--- start Given passage ---

PyCUDA Tutorial - eecse4750/e4750_2024Fall_students_repo GitHub Wiki

Introduction to PyCUDA

PyCUDA is a Python wrapper for Nvidia's CUDA API. The documentation is largely well maintained and should get you up to speed fairly quickly. Nevertheless, you may refer to this wiki article as a quick reference on how to get familiar with coding using PyCUDA.

PyCUDA

(may get deprecated/replaced by CUDA-Python)

Link: CUDA-Python

Demo Code

Below is a chunk of PyCUDA code for doubling the elements of an input numpy array.

"""
Double every element of an array using a CUDA kernel.
"""
import pycuda.driver as cuda
import pycuda.autoinit
from pycuda.compiler import SourceModule

import numpy
a = numpy.random.randn(4,4)

a = a.astype(numpy.float32)

a_gpu = cuda.mem_alloc(a.size * a.dtype.itemsize)

--- end Given passage ---
--- start Material ---

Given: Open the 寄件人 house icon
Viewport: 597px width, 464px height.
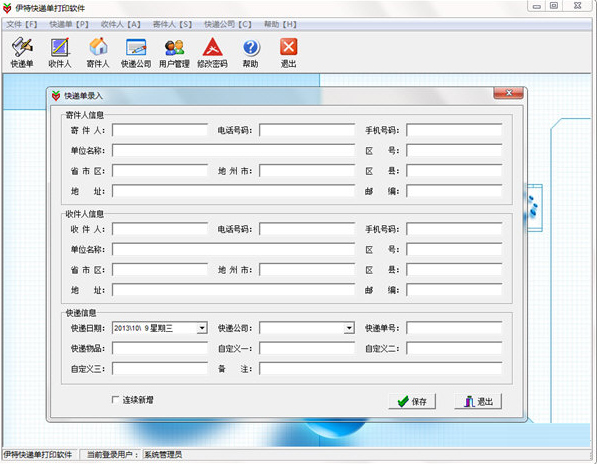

--- end Material ---

● What is expected
Reproduce, word for word, the stretch of the PyCUDA tutorial from "Below is a chunk" through "a = a.astype(numpy.float32)".

● Exercise result
Below is a chunk of PyCUDA code for doubling the elements of an input numpy array.

"""
Double every element of an array using a CUDA kernel.
"""
import pycuda.driver as cuda
import pycuda.autoinit
from pycuda.compiler import SourceModule

import numpy
a = numpy.random.randn(4,4)

a = a.astype(numpy.float32)